──────── GIVEN DATA ────────

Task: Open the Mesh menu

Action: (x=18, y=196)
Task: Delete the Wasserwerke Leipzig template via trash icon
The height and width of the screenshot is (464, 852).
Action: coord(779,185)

────────

Print exactly and only the lines that start at the line with "Task: Delete the" and run through the end of the listing above.

Task: Delete the Wasserwerke Leipzig template via trash icon
The height and width of the screenshot is (464, 852).
Action: coord(779,185)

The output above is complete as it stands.